Observasi adalah teknik pengumpulan
data yang dilakukan dengan cara mengadakan pengamatan
secara langsung terhadap objek yang akan diteliti. Adapun objek yang diteliti
adalah Masyarakat yang terlibat dalam pengelolaan hutan kemasyarakatan.
b.
Kuisioner, yaitu teknik pengumpulan data dengan cara menyusun daftar
pertanyaan yang harus dijawab responden, disusun secara sistematis sehingga
dapat berfungsi intervew schedule
dalam penelitian.
3.5. Jenis Data
Data yang digunakan dalam penelitian ini meliputi:
a.
Data primer dikumpulkan melalui
wawancara masing-masing responden , yang meliputi: Data identitas responden, pengetahuan dasar Masyarakat tentang HKm, aspek
ekonomi, sosial dan ekologi Terhadap Hutan Kemasyarakatan di Desa Gunung Silanu
Kecamatan Bangkala Kabupaten Jeneponto.
b.
Data sekunder diperoleh dariKantor Desa
Gunung Silanu, Kantor Kecamatan
Bangkala dan Kantor Dinas Kehutanan Kabupaten Jeneponto.
3.6. Analisis Data
Proses analisis
data dimulai dengan menelaah seluruh data yang diperoleh dengan kuesioner baik
wawancara, maupun di isikan oleh masyarakat kemudian dideskripsikan dengan
menghitung persentase jawaban yang diberikan responden.
Data yang
dikumpulkan dari penelitian ini terutama data yang diperoleh dari rekapitulasi
responden kemudian dianalisa secara deskriptif
kuantitatif.
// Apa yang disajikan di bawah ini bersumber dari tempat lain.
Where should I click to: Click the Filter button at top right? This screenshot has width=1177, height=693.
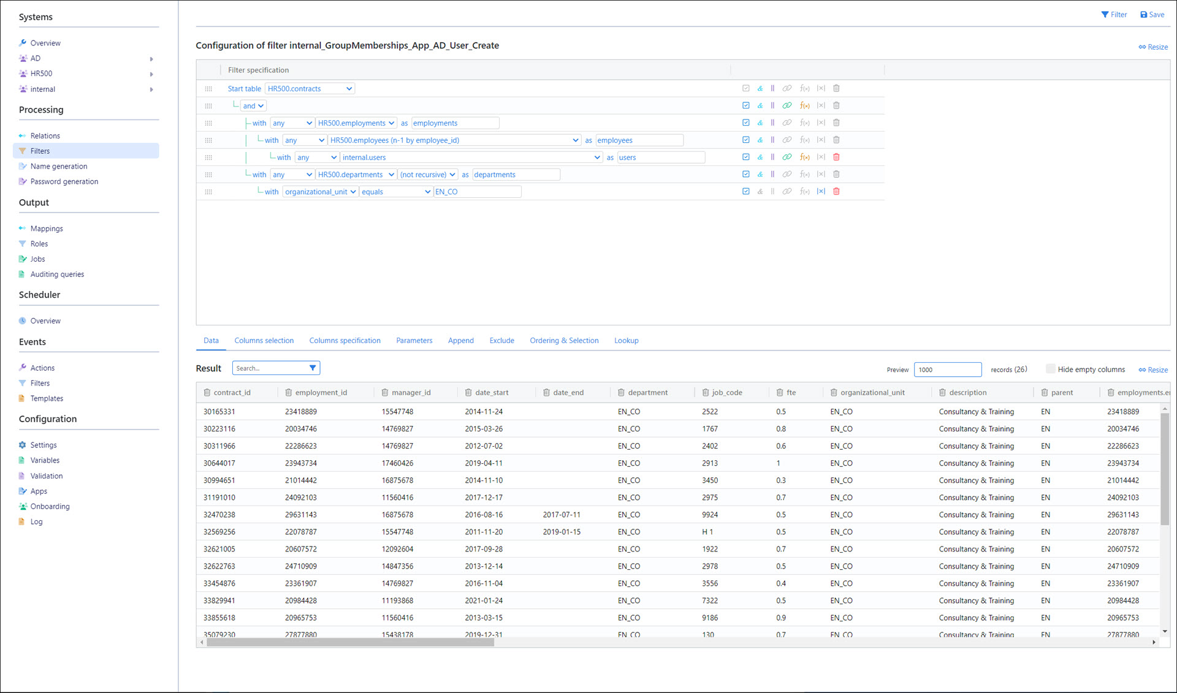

Analisa data untuk menjawab pertanyaan adalah analisa pengukuran
terhadap indicator pengamatan dengan menggunakan “Ratin Scale” atau skala nilai
(Sangarimbun dan Effendi, 1999), dengan ketentuan
1. Sangat sering : 3
2. Sering : 2
3. Tidak pernah :1
Jadi kategori adalah sebagai berikut:
1.
Tinggi: 2,34-3,00
2.
Sedang: 1,67-2,33
3.
Rendah: 1,00-1,66
3.7.Defenisi Operasional
Batasan-batasan operasional yang digunakan dalam
penelitian ini mencakup beberapa istilah :
1.
Hutan Kemasyarakatan adalah
hutan negara dengan sistem pengelolaan hutan yang bertujuan untuk memberdayakan
masyarakat setempat tanpa mengganggu fungsi pokoknya.
2.
Persepsi adalah tanggapan masyarakat disekitar
hutan kemasyarakatan (HKm) di Desa Gunung Silanu Kecamatan Bangkala Kabupaten
Jeneponto. Di dalam penelitian ini yang dimaksud persepsi adalah tahap
pelaksanaannya.
3.
Masyarakat adalah masyarakat yang terlibat langsung
dalam kegiatan hutan kemasyarakatan (HKm)
4.
Respon adalah pendapat, tanggapan, pandangan dan
penerimaan responden terhadap pengelolaan hutan kemasyarakatan berdasarkan
pengalaman, pengetahuan, dan kemampuan berfikir.
5.
Responden adalah masyarakat yang berada didaerah
kawasan Hutan Kemasyarakatan untuk dimintai keterangan dalam penelitian ini.